TEXT PASSAGE:
---

I see scattered beautiful middle-American ranch houses, complete with lawns, and some specially architect-designed places because of Swank Construction being here.  Mixed in are the old Thirties houses like mine, square plans divided into four rooms with an added-on bathroom when piped water came.  The two kinds of houses shelter two populations seemingly irreconcilable — just like the rest of America.

Zuckerman, the Facebook guy, just now came to the rez because he went to Governor Bullock and then Senator Tester to find out the secret of Montana’s conviction that they have real communities.  Executive Chief Harry Barnes did not put on a headdress or beat a drum.  Instead he personally drove Zuckerman and his entourage around the recent rez developments — which tourists never see because they are built on the open ground around the town where they are accessed on spoke roads.  I wonder if someone made the alley-sitters by Icks go somewhere unseen and take their dogs with them.  (If the dogs weren’t prevented, they would have gone along anywhere.  That’s what they do.)  The drunks and dogs ARE a community.

They took Z and company over Going to the Sun so they could all gape and exclaim “how beautiful”.  But when the Secretary of the Interior was chosen, he was a Montanan explicitly opposed to preserving national monuments and parks.  One way to build community is to threaten to take away something that is part of their deepest devotions.  The first step towards that is to monetize — charge admission, allow concessions, open to resource exploitation.  When a respected enviro came, he was prevented from meeting Zinke.

---

ENTRIES PROVIDED:
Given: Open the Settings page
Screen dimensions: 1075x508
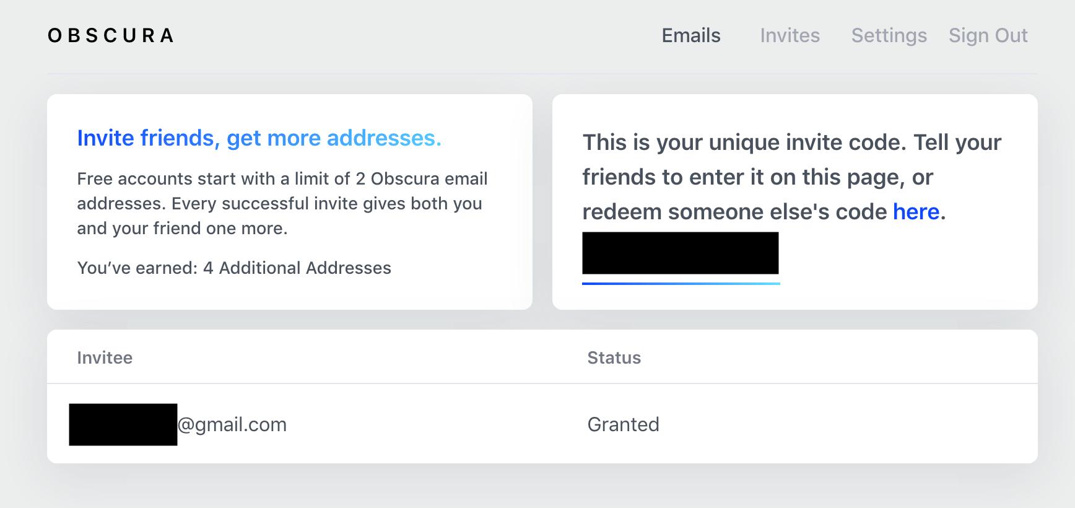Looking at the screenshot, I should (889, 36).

---

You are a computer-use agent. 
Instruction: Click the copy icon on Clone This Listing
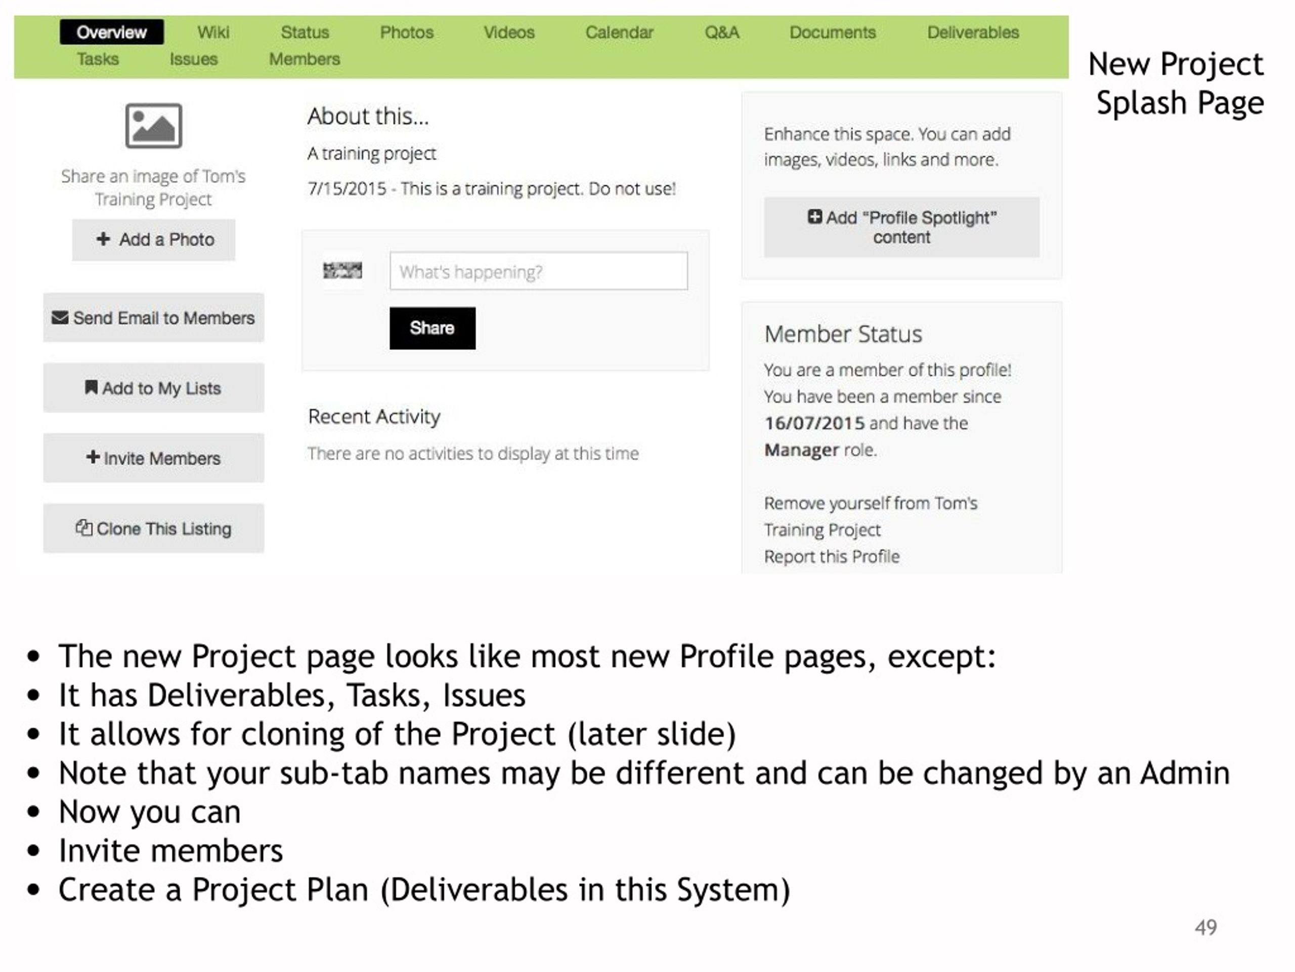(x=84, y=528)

---

PROBLEM DETAILS: Extend the passage about Zuckerman's visit to the reservation, picking up after its final sentence. The listing has nothing to do with what comes next.

REPLY TO THE EXERCISE:
Did they introduce Zuckerman to the victims of cyber-bullying on the rez?  The sexters?  Did they explain why internet service is thin to none?  Did they admit that people rallying into secret groups to oppose government is scary ?  Did they explain how celebrities routinely exploit rez folks?  (Who love it.)  Did they give him a slice of huckleberry pie?  (I hope so.)

Adversity builds community; peace and harmony disperses people.  In winter we're a community -- in summer we have company. Can that be right?  People come together when they help each other and share consensus about what help means and how to provide it.  This area was dominated for a while by missionaries who “helped” people to be Euro-Xians, and made the old indigenous ceremonies into felonies.  Citizens -- who are barely making enough money for three-bathroom houses with as many computers as televisions and who go through their days supported by music-with-a-beat and coffee-with-a-kick -- do not want to come to town council meetings.  Or run for office.  They don’t sit down together to look for solutions, but simply rail against leaders by using slogans.  Leaders are not parents who can come up to school and make things right.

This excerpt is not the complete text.